Task objective. Find each line in the listing below that contains the word "badge", and copy every one of those lines.

Data shown.
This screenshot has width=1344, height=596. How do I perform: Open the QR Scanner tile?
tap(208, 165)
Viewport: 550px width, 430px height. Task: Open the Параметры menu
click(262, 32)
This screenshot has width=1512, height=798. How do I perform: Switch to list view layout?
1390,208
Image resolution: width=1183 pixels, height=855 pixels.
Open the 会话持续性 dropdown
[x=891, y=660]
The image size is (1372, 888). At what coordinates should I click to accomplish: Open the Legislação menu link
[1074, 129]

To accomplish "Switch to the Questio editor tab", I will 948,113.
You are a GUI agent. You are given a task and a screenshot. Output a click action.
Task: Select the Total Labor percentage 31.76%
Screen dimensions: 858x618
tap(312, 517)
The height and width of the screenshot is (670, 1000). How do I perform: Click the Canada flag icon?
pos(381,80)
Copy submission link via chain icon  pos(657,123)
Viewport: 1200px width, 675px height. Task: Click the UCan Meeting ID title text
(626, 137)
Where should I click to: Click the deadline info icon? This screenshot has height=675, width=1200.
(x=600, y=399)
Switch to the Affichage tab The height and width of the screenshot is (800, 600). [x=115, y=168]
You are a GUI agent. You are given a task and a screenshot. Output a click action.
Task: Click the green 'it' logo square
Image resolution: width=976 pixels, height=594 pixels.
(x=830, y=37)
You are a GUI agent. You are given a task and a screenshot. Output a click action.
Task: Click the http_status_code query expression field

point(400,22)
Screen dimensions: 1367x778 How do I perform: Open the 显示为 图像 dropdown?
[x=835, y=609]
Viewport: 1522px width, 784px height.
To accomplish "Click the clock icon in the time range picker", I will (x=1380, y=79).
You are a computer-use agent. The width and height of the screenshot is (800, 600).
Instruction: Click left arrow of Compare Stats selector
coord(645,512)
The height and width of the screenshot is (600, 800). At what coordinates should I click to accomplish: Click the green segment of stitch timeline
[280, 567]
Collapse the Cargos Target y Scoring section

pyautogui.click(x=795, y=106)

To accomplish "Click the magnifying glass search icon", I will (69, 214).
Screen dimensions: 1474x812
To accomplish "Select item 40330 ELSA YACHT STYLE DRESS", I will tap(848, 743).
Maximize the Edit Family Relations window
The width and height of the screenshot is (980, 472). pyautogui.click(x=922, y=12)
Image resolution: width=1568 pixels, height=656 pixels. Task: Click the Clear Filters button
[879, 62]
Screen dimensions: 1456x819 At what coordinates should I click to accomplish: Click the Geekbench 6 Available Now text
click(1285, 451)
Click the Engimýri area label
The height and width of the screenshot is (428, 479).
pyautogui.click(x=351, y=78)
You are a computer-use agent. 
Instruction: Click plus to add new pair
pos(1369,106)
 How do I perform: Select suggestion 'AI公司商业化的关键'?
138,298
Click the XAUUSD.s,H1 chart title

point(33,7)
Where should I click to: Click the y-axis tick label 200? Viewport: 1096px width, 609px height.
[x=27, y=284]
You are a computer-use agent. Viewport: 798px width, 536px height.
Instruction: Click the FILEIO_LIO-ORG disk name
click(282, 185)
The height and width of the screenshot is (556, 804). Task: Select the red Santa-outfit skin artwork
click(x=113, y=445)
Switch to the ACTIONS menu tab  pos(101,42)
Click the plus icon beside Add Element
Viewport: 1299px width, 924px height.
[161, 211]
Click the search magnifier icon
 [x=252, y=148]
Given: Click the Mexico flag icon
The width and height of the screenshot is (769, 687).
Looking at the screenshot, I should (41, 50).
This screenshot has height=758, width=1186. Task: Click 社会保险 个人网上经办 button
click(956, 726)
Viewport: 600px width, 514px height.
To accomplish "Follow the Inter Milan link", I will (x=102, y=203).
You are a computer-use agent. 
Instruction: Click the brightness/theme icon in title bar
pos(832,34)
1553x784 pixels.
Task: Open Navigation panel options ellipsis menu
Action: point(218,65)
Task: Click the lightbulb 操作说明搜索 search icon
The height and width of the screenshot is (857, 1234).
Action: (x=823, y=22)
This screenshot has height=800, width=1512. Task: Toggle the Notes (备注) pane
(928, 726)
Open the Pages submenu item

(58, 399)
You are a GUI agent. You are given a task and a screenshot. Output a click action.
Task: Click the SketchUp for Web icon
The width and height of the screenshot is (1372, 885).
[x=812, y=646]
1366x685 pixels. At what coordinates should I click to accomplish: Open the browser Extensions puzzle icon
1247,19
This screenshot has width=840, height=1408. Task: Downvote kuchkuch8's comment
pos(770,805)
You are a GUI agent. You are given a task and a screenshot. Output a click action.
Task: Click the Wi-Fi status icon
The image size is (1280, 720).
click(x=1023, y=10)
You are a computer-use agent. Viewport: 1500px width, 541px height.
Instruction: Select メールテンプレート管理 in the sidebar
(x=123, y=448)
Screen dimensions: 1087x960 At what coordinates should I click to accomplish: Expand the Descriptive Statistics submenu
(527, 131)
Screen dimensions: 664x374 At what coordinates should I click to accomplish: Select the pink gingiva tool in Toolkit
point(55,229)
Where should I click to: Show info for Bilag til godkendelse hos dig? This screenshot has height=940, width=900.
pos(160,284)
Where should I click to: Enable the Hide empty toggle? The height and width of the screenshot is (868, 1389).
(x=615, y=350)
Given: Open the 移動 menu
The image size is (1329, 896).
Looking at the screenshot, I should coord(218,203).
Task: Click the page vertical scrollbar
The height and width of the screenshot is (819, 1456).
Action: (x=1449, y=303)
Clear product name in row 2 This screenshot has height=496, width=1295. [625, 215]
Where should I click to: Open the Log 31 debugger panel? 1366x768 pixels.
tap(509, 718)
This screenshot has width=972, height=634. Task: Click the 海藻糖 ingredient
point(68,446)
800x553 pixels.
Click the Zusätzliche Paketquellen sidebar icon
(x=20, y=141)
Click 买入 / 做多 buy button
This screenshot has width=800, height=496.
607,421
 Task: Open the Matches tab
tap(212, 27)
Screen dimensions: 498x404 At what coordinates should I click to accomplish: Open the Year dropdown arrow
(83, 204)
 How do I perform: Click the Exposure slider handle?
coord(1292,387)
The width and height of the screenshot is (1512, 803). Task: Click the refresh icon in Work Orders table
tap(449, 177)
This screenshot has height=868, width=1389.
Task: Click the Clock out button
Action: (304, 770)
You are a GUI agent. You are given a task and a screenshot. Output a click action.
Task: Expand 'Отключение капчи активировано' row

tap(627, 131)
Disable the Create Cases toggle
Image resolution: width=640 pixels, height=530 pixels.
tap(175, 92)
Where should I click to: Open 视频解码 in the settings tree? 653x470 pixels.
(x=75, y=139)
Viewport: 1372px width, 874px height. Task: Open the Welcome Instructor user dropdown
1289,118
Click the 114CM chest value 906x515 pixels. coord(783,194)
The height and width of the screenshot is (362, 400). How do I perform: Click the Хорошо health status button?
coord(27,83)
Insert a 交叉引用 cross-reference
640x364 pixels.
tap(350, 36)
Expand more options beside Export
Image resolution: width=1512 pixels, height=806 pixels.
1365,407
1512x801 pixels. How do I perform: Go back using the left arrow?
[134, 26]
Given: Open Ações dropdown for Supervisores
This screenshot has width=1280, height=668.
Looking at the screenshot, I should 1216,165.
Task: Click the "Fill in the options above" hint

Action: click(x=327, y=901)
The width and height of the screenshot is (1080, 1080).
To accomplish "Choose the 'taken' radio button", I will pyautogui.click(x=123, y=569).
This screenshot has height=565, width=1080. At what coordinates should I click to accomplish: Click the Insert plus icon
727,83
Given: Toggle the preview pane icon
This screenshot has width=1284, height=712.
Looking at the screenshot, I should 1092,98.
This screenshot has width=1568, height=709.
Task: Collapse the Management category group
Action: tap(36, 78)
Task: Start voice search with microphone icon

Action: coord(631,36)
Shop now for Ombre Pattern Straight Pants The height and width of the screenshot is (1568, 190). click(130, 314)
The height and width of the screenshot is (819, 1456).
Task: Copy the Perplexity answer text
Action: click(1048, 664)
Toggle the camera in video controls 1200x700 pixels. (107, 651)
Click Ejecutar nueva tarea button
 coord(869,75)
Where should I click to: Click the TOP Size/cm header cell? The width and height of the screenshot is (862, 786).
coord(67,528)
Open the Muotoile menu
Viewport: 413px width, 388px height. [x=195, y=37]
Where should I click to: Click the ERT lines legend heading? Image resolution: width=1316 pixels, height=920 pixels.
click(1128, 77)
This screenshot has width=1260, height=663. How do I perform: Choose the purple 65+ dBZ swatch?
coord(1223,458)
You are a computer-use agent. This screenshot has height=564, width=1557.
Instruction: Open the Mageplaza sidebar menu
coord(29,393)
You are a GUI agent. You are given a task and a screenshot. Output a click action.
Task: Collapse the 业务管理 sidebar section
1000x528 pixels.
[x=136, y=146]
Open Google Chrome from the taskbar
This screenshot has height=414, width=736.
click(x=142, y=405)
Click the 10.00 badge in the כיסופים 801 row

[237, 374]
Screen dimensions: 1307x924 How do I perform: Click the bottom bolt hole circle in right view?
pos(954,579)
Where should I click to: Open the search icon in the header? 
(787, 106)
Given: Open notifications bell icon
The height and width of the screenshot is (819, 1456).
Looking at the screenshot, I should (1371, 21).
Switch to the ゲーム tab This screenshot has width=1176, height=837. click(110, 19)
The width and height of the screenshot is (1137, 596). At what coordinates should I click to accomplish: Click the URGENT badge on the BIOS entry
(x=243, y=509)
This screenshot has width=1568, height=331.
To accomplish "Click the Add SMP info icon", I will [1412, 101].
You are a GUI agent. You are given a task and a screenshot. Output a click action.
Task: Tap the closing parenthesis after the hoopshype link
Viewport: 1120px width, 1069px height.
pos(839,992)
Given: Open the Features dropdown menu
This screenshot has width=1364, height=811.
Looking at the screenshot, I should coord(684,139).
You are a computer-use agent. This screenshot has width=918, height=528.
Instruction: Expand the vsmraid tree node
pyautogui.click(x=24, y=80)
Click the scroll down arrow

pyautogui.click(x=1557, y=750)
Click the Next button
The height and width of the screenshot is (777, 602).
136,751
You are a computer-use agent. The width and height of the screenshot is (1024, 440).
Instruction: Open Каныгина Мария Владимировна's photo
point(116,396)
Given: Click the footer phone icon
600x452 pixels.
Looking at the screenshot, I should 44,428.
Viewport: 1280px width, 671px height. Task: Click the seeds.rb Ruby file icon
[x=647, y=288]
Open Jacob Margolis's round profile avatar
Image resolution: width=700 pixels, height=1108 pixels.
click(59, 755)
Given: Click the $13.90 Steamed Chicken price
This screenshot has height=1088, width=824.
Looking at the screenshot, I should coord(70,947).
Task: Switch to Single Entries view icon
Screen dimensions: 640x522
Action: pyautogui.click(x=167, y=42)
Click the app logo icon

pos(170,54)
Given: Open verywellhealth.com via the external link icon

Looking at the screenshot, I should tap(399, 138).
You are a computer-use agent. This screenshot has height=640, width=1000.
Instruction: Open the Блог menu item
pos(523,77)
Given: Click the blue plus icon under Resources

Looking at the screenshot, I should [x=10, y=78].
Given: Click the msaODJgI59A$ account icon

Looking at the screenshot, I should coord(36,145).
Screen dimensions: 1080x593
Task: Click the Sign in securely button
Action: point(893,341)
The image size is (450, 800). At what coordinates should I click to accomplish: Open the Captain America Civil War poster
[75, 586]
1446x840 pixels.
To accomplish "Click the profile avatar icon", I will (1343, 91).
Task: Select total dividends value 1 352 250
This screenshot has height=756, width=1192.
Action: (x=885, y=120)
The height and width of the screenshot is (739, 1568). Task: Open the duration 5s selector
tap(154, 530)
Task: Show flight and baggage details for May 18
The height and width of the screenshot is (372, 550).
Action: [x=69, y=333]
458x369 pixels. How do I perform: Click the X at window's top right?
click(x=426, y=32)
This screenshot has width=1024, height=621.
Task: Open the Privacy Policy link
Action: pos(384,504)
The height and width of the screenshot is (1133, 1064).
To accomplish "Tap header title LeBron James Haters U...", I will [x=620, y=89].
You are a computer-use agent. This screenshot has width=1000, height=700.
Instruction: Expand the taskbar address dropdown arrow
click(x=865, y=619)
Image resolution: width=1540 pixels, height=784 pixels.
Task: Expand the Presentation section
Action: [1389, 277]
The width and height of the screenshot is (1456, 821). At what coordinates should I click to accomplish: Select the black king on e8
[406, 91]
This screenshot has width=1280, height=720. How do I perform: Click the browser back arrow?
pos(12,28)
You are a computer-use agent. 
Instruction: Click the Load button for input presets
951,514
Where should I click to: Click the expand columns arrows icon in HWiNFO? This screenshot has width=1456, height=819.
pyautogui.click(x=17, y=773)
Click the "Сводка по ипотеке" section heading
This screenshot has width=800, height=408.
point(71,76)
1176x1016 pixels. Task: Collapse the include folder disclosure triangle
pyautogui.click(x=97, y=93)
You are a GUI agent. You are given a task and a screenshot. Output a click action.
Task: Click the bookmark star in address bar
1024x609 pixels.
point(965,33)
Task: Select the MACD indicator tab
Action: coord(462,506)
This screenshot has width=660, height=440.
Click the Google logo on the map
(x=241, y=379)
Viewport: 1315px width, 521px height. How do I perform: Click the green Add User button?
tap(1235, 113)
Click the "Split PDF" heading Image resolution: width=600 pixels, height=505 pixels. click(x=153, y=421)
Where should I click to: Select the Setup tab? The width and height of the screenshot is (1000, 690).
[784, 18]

Right answer.
Click the 10.00 badge in the כיסופים 801 row
The width and height of the screenshot is (1137, 596). At what coordinates should I click to accomplish: Click the URGENT badge on the BIOS entry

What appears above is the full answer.